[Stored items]
============
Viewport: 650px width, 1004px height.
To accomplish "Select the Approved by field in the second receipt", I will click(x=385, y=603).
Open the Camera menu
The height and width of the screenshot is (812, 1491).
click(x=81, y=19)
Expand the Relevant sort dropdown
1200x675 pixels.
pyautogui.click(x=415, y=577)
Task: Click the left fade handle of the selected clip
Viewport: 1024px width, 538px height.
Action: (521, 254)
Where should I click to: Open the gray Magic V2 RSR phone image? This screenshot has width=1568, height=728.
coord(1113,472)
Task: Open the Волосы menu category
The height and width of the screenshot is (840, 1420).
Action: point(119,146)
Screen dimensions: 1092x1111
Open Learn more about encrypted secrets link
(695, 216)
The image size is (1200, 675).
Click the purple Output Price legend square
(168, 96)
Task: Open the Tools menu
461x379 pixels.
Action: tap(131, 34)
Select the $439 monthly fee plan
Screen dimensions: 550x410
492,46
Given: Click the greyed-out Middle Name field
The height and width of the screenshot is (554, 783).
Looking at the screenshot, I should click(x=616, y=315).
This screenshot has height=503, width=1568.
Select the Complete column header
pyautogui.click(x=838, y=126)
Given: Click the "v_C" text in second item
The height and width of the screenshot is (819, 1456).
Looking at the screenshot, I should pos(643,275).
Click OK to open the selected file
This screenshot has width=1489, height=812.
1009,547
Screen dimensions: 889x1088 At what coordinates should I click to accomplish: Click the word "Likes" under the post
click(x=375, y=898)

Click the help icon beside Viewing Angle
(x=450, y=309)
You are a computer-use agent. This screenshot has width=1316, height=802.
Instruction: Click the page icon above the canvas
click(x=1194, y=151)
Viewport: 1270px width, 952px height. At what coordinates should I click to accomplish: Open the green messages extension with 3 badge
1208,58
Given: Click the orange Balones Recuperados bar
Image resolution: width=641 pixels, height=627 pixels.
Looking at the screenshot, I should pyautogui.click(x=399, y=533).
============
**TO DO**
The result consists of the line with "Screen dimensions: 889x1088" through the last line of the entries above, repeated exactly and with nothing else.

**RESPONSE AREA**
Screen dimensions: 889x1088 At what coordinates should I click to accomplish: Click the word "Likes" under the post
click(x=375, y=898)

Click the help icon beside Viewing Angle
(x=450, y=309)
You are a computer-use agent. This screenshot has width=1316, height=802.
Instruction: Click the page icon above the canvas
click(x=1194, y=151)
Viewport: 1270px width, 952px height. At what coordinates should I click to accomplish: Open the green messages extension with 3 badge
1208,58
Given: Click the orange Balones Recuperados bar
Image resolution: width=641 pixels, height=627 pixels.
Looking at the screenshot, I should pyautogui.click(x=399, y=533).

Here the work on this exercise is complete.